I started cleaning in 1988, actually. Didn't get into the restaurant thing until a couple of years later.

Shortly after I started doing restaurants, while visiting a local watering hole, I met a guy who owned a chemical company and we struck up a conversation that lead to a friendship, since we had similar interests. When he found out what my business was, he offered to make chemicals for me, which included the early version of CleanStreak.

In 1997, my friend called me to inform me that his company had grown and as a result, had become busy enough, that our small orders were getting in the way. But as a friend, he'd give me the formulas and give me free access to his chemist for any questions that came up.

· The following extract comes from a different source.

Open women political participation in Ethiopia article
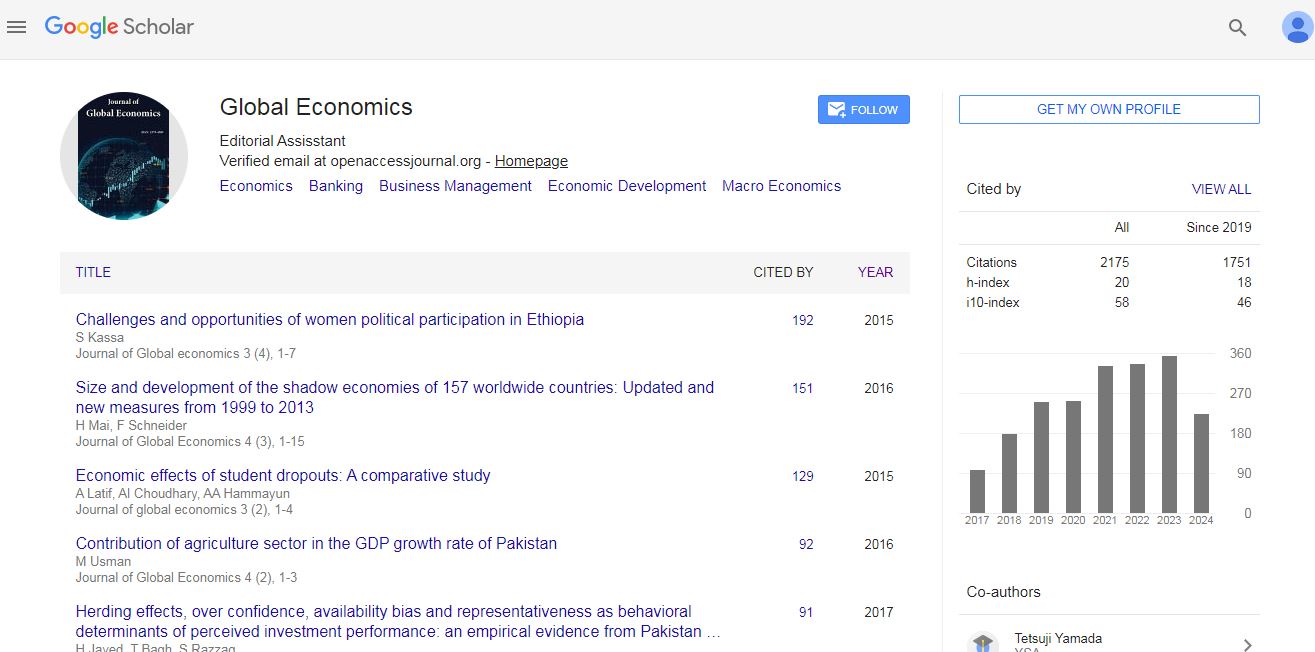This screenshot has width=1315, height=652. pyautogui.click(x=329, y=320)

Once I got a look at what the formulas were, I started studying "why" and learned a lot, and, as I had done with the dye business in my earlier incarnation in truckmount and chemical sales in the early 1980's, I spent a lot of time on the phone with the chemist, learning all I could and improving formulas as a result.

That same chemist subsequently left that company, but we are now personal friends and he's the one who does all of our liquids. One thing he's learned from me is that some of the "weird" ideas I come up with are more worthy of consideration than he at first thinks. For instance, I was pushing him to do some things with peroxide years ago. And I've handed him formulas that I've come up with (OneStep liquid, for instance), that he's expressed sincere appreciation for, in terms of how well they go together.

So, Mardy, if you've read this far, you now know...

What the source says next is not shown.